Universally scorned as one of the worst films of this or any year at the 2003 Cannes Film Festival, the worldwide gossip behind this existential road trip built into such a fervor that its American release became all but inevitable.
Roger Ebert of the Chicago Sun-Times was particularly harsh in his criticism of the work, saying it was the worst film in the festival’s history. In a much-publicized response, director Vincent Gallo proceeded to mock Ebert’s weight and put a hex on his colon, to which Ebert retorted that “ even my colonoscopy was more entertaining than his film."
Naturally, the question on everyone’s mind is whether the movie is really that bad. Much like the despised “Gigli,” the answer is no.
“The Brown Bunny” is not on the short list of the worst films of all time, but that being said, it is still pretty dreadful. What remains in this reedited version is a work made more for appreciation than for entertainment value. In fact, I think it’s safe to say that no one could possibly be “entertained” by what Gallo has put on the screen here.
The best that can be said is that “Bunny” is occasionally a stimulating piece to appreciate and analyze.
The bulk of the story (if you can call it that) is a road trip, focusing on one man (Gallo) who is going across America in only a few days, depicted with a minimalist flair that is at times excruciatingly boring.
We watch from the passenger seat as he drives, changes lanes, and makes his way through intersections. We sit there in silence as he fills his car with gas. And we peer out through his bug-splattered front window at the distant horizon.
On he drives, and on, and on, only stopping to make out with women, check out a pet shop, and speed away on his motorcycle on the salt flats of the west.
Without much dialogue, and without a driving force for the narrative, the bulk of “Brown Bunny” is only skin-deep. Gallo’s character is a thinly-shaded outline of a man, besides a few flashbacks used to depict his internal thoughts about a woman (Chloe Sevigny ), and one conversation which alludes to a woman he loved and a child he lost.
Reaching California, he reunites with this woman and they engage in a graphic sex scene that teeters between emotions of sincerity, desperation, fear and disgust. While I fully understand the themes coursing through these shocking moments, I continue to believe it is exploitative and pornographic because it could have been shown so many other ways. And without characters to care about, we are not engaged with this event, but are left gawking at a most surprising turn of events.
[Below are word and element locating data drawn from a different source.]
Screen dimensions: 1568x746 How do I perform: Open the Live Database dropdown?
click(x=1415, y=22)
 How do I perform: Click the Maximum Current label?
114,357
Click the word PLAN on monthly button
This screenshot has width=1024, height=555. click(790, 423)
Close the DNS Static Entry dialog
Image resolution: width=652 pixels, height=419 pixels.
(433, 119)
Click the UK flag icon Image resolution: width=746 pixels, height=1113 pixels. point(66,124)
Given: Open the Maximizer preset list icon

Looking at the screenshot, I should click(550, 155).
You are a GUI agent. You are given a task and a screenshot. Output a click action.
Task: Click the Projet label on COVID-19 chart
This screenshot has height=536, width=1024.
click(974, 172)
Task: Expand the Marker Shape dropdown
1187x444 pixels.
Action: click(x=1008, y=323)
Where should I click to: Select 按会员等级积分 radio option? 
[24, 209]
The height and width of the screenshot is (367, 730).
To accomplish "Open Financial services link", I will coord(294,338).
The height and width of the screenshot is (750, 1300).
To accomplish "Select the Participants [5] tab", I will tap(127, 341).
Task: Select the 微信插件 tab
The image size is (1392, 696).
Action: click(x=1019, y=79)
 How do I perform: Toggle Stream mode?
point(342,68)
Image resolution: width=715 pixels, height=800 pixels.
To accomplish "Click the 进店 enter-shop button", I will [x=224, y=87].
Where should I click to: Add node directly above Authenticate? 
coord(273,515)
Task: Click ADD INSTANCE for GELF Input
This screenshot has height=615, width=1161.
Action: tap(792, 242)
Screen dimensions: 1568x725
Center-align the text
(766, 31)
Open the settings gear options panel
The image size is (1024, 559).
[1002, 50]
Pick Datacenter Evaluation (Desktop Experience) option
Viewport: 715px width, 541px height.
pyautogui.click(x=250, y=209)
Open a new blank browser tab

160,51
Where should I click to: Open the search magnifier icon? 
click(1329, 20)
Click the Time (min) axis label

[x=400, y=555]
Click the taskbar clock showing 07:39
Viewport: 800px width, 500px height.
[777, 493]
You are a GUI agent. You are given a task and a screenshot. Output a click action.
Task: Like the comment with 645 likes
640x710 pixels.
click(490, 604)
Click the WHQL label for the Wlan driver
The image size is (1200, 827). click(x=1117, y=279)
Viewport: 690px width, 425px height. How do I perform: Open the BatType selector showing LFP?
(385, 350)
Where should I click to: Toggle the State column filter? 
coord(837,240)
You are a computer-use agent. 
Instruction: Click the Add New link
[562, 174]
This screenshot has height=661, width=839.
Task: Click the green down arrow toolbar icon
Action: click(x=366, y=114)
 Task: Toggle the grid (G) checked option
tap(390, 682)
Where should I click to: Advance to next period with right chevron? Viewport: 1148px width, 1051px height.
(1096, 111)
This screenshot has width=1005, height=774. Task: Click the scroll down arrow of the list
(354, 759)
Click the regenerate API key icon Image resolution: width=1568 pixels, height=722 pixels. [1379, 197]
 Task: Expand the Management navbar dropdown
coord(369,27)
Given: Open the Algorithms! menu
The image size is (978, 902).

For 95% of the viewing public, “Brown Bunny” a film to avoid like the plague. For most, it will be boring, wandering, lewd and unresolved.
I must be honest, however, that I found small parts of its clouded message intriguing and even inspiring. If his trip is viewed as the journey of our lives, metaphors can be made for most of what happens. He kisses the first sweet girl out of desperation, and then abandons her. He submits to temptation with another. He is always in a rush, paying little mind to those he squashes on his way. And he is always running from a past that he cannot escape.
And while there is something visceral about that final sex scene, it is even more frustratingly ambiguous than the remainder of the story.
Initially about issues of trust and insecurity, a final twist tosses everything up in the air, and throws that scene, as well as the remainder of the story, into question – a final dismissal from a filmmaker more concerned with his own ego than an audience that has been brave enough to accompany him this far.